焦贤妃心里清楚冀忞入宫的意义!她之所以将冀忞握在手里,不就是因为冀忞对于皇上,对于皇家,对于江山社稷有着不同寻常的意义吗?
不过,只要有她焦贤妃在,她就不会告诉冀忞这些!
一旦冀忞知道了,还怎么受她的摆布!
冀忞永远只能是她焦贤妃手里的牵线木偶!必须为她所用!
她焦贤妃可以将冀忞废弃,但是,绝不允许别人从冀忞身上得到好处,也不允许冀忞开心快乐!
那时的冀忞不知道,她此次,还没有走出福远宫,就已经成为了焦贤妃和黎修容争宠的道具!
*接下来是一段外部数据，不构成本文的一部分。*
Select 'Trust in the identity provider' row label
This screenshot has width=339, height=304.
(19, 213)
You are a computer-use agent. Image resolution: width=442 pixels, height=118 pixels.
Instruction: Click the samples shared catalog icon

果然,在黎修容宫里,当着各宫探视的妃嫔们,黎修容笑得犹如春花绽放,
“众位瞧瞧,都说福远宫的贤妃娘娘艳美无双,依我说,花儿一般年龄的芩美人一来,真真是将贤妃娘娘给比下去了!”
众人附和着说笑起来。
只有冀忞无论如何也笑不出来,周身泛寒,双腿也微微颤抖!
纵然她再是单纯,不谙世事,这么赤裸裸的拉仇恨,她还能听不出来?
当着这么多人的,阴阳焦贤妃“年老色衰”,焦贤妃不能将黎修容怎样,就会恼羞成怒,直接对自己动手!
可是,她该怎么办啊!
没有人告诉她,指点她,提示她,警醒她!
而她,也真的是不知道怎么办啊!
就犹如一个还在牙牙学语的孩童,突然之间,被扔到了大街上,彷徨,无助,恐惧,羞愤!
冀忞的手紧紧地攥成拳头,指甲深深印进掌心,疼痛,浑然不觉!
堂姐说,尊严只在刀锋之上!
当时的她,手里一无所有,头脑一片空白,除了任人欺凌,再无他法!
如今,还想用这样的招数害她,戏弄她,休想!
想到这里,冀忞看向于嬷嬷,莞尔一笑,
“嬷嬷,要不,闲着也是闲着,您给我讲讲公主的娘亲,是怎样的一个妙人儿!生出来公主这样的倾世容颜!”